_Extrait cité_
À combien d’heures de prestations votre direction considère-t-elle que vous avez une charge normale? Comment la charge est-elle pondérée en tenant compte du nombre de formations différentes à préparer? Comment la charge est-elle pondérée lorsqu’une nouvelle formation est demandée? Notons qu’au Royaume-Uni, entre 20 et 40 % du temps des bibliothécaires est alloué aux tâches liées à la formation documentaire et que ce pourcentage est de l’ordre de 50 % aux États-Unis (Bewick 2010). À titre d’exemple, puisque je ne peux que fournir des données professionnelles personnelles, en 2012-2013, j’ai eu 12 formations différentes à préparer pour un temps de prestation annuel de 48,6h avec 58% des formations dispensées à l’automne et 75% à l’hiver (certaines étaient répétées les deux sessions) et mon effort d’innovation (nouvelles formations) était de 17%. Je peux vous assurer qu’avec la charge de travail de mes autres tâches, j’ai fait des heures supplémentaires « en titi » et qu’il était bien malaisé de le réclamer, car aucune norme, à ma connaissance, ne me permettait d’affirmer que j’étais en surcharge par rapport à mes collègues…

Dernier constat et action posée

Un dernier constat que l’équipe a formulé est que devant la somme de temps investi dans la formation documentaire, il importe de mieux évaluer dans quelles mesures les formules actuelles d’intervention ont un impact sur le développement des compétences informationnelles. Ajoutons que tenter de mesurer cet impact s’avère bien difficile avec l’absence d’information de gestion constatée plus haut. La table des directeurs a pris bonne note des constats et recommandations et a activement soutenu au printemps dernier le PDCI dans sa démarche pour obtenir un fonds FODAR concernant un nouveau projet sur l’évaluation de la formation documentaire au sein de l’UQ. Nous en aurons certainement des nouvelles via Tribune CI un de ces jours!

_Données fournies_
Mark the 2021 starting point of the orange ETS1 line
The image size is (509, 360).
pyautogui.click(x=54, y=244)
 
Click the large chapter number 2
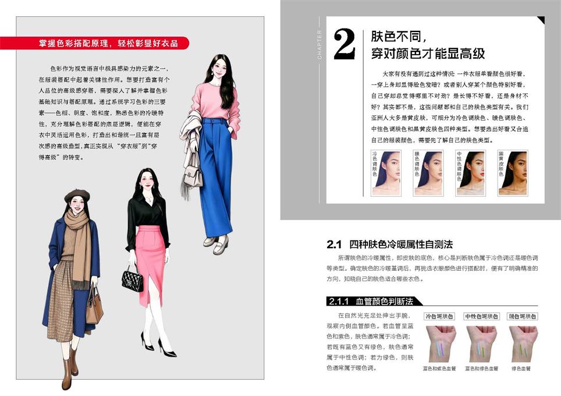pos(344,44)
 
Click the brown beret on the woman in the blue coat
pos(77,195)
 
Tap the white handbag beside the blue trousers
pos(193,173)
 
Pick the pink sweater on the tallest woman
pos(215,104)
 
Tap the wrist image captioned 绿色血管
pos(523,344)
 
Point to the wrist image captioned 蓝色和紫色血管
pos(440,344)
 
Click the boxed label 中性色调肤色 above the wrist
pos(481,317)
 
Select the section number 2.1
pos(334,245)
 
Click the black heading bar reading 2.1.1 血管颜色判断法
pos(372,301)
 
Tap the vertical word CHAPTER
pos(319,44)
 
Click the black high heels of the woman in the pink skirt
pos(159,345)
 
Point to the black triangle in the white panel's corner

_Exercices proposés_
1 – Restituez à l'identique le passage de l'extrait cité qui commence aux mots « Un dernier constat » et s'arrête après « de ces jours! ».
2 – Reportez telle quelle chaque ligne des données qui contient la chaîne « blue ». Tenez compte de la casse.

_Corrigé par exercice_
1 –
Un dernier constat que l’équipe a formulé est que devant la somme de temps investi dans la formation documentaire, il importe de mieux évaluer dans quelles mesures les formules actuelles d’intervention ont un impact sur le développement des compétences informationnelles. Ajoutons que tenter de mesurer cet impact s’avère bien difficile avec l’absence d’information de gestion constatée plus haut. La table des directeurs a pris bonne note des constats et recommandations et a activement soutenu au printemps dernier le PDCI dans sa démarche pour obtenir un fonds FODAR concernant un nouveau projet sur l’évaluation de la formation documentaire au sein de l’UQ. Nous en aurons certainement des nouvelles via Tribune CI un de ces jours!

2 –
Click the brown beret on the woman in the blue coat
Tap the white handbag beside the blue trousers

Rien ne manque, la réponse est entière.